Le ministre intérimaire de l’Intérieur de Libye, Salah Mazek, inspecte les dommages d’une explosion à Tripoli. STR/AFP
La Libye a annoncé des élections législatives dans un mois, pour tenter de sortir le pays de la crise, mais la tenue de ce scrutin semble incertaine face à une recrudescence des violences dans un pays déjà plongé dans le chaos. En effet, face à une recrudescence des violences nourries par des tensions politiques, la ' électorale a fixé au 25 juin la date de l'élection d'un nouveau Parlement pour remplacer le Congrès général national (CGN) considéré par plusieurs observateurs comme une des racines de la crise libyenne, notamment pour n'avoir pas su rétablir la sécurité dans un pays en proie au chaos depuis la chute du régime de Mouammar Kadhafi.
Entre-temps, le général dissident Khalifa Haftar continuait de rallier de nouveaux soutiens à son offensive lancée, selon lui, contre les « groupes terroristes » dans l'est du pays. Ainsi, dans la nuit de mardi à mercredi, le chef d'état-major de la défense aérienne, le colonel Jomâa al-Abani, a annoncé sur une télévision privée qu'il se joignait à l'opération « Dignité » de Haftar. On ignore toutefois ce que représente sa force dans une armée marginalisée sous le régime de Mouammar Kadhafi et qui peine à se construire depuis la révolte de 2011.
Pour leur part, les États-Unis ont nettement pris leurs distances par rapport à cette opération, considérée par les autorités libyennes comme une tentative de coup d'État.
« Nous n'approuvons ni ne soutenons les actions conduites sur le terrain », a déclaré la porte-parole du département d'État, Jennifer Psaki.
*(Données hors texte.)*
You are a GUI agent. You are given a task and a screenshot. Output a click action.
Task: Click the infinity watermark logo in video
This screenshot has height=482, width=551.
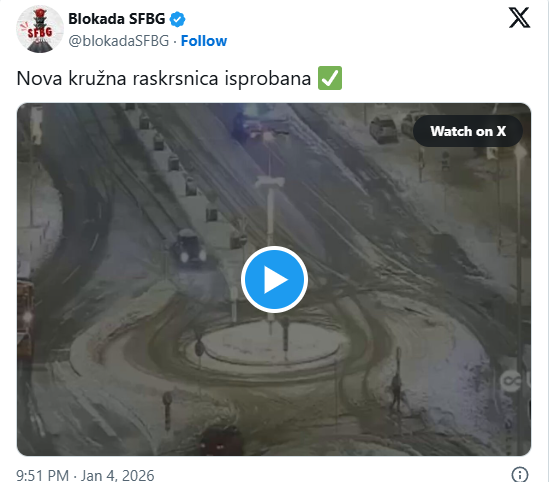point(511,381)
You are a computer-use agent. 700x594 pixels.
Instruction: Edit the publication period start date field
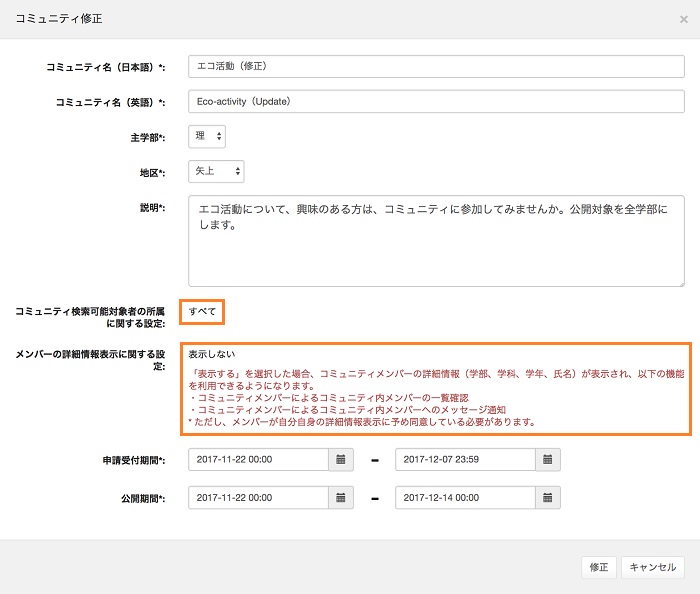pos(258,497)
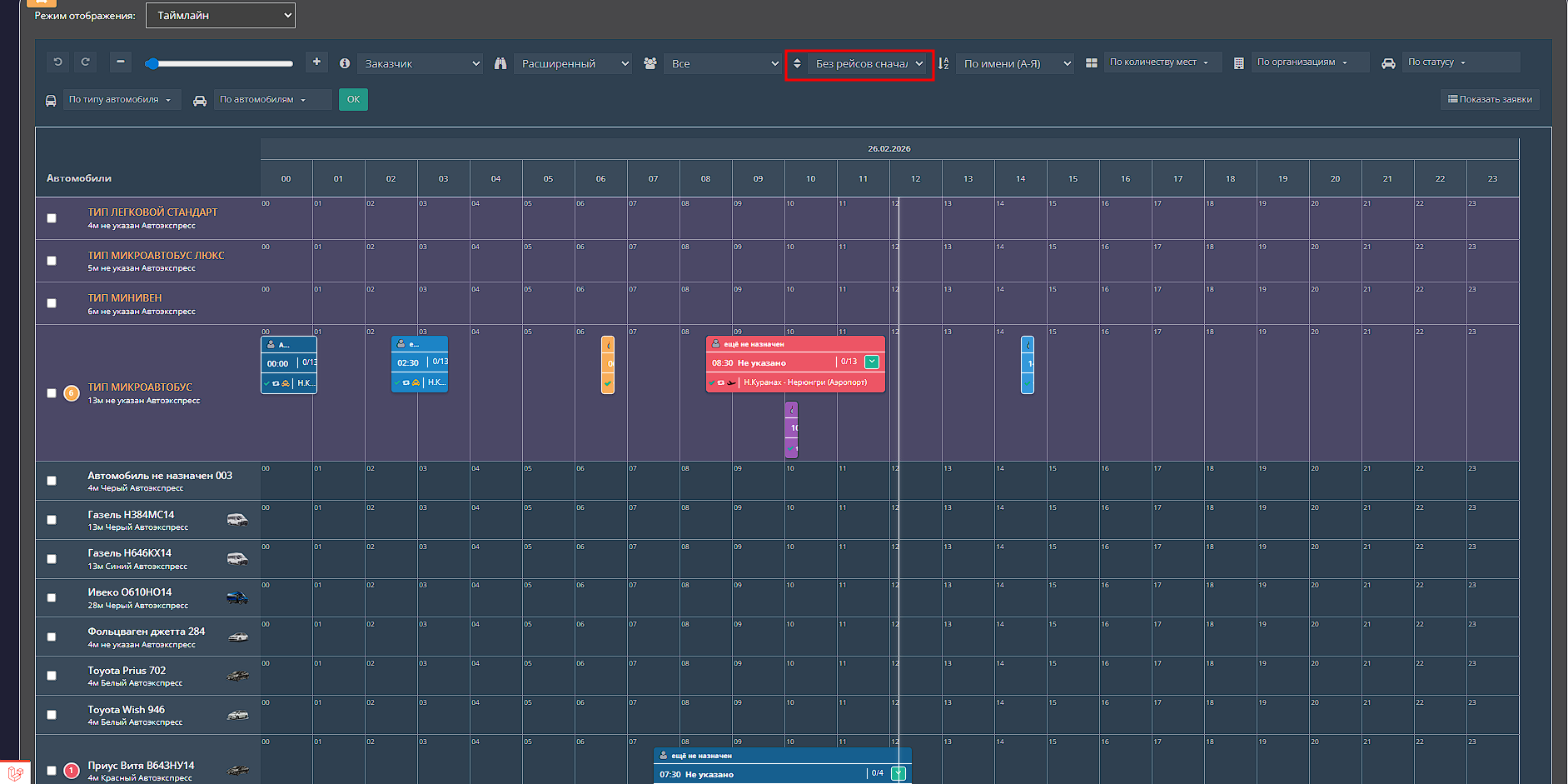Click the green check on 08:30 trip

tap(872, 362)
L'assassinat d'un ingénieur du bâtiment chinois mardi à Benghazi illustre l'insécurité et l'anarchie qui empêchent tout essor économique ou stabilité politique dans ce riche pays pétrolier.
Explosions à Tripoli
Hier, le chef d'état-major de la marine libyenne a été « légèrement blessé » dans une attaque contre son convoi à Tripoli, a déclaré le porte-parole de la marine. Par ailleurs, des explosions ont été entendues dans le quartier de Salaheddine, dans le sud de la capitale, où sont situés des sites militaires occupés par de puissantes brigades de la région de Zenten, considérées comme le bras armé du courant libéral qui réclame la dissolution du CGN. Les Zentenis, qui sont bien implantés dans la capitale, disent appuyer l'initiative du général Haftar. Leurs rivaux de la ville Misrata (Ouest) ont indiqué mardi qu'ils prenaient leurs distances par rapport aux protagonistes de la crise, tout en appelant au dialogue, atténuant les craintes du déclenchement d'un conflit armé à Tripoli entre ces deux groupes lourdement armés, sur fond de lutte d'influence.
Sur un autre plan, le Congrès, contesté pour avoir décidé de prolonger jusqu'en décembre 2014 son mandat arrivé à expiration en février, a reporté, mardi, à dimanche un vote de confiance au cabinet présenté par Ahmad Miitig, appuyé par les islamistes et qui avait été élu à l'issue d'un vote chaotique et controversé début mai.
Enfin la Cour pénale internationale a débouté Tripoli en appel hier, exigeant une nouvelle fois que Seif al-Islam, fils du défunt dictateur Mouammar Kadhafi, soit transféré à La Haye et non jugé en Libye.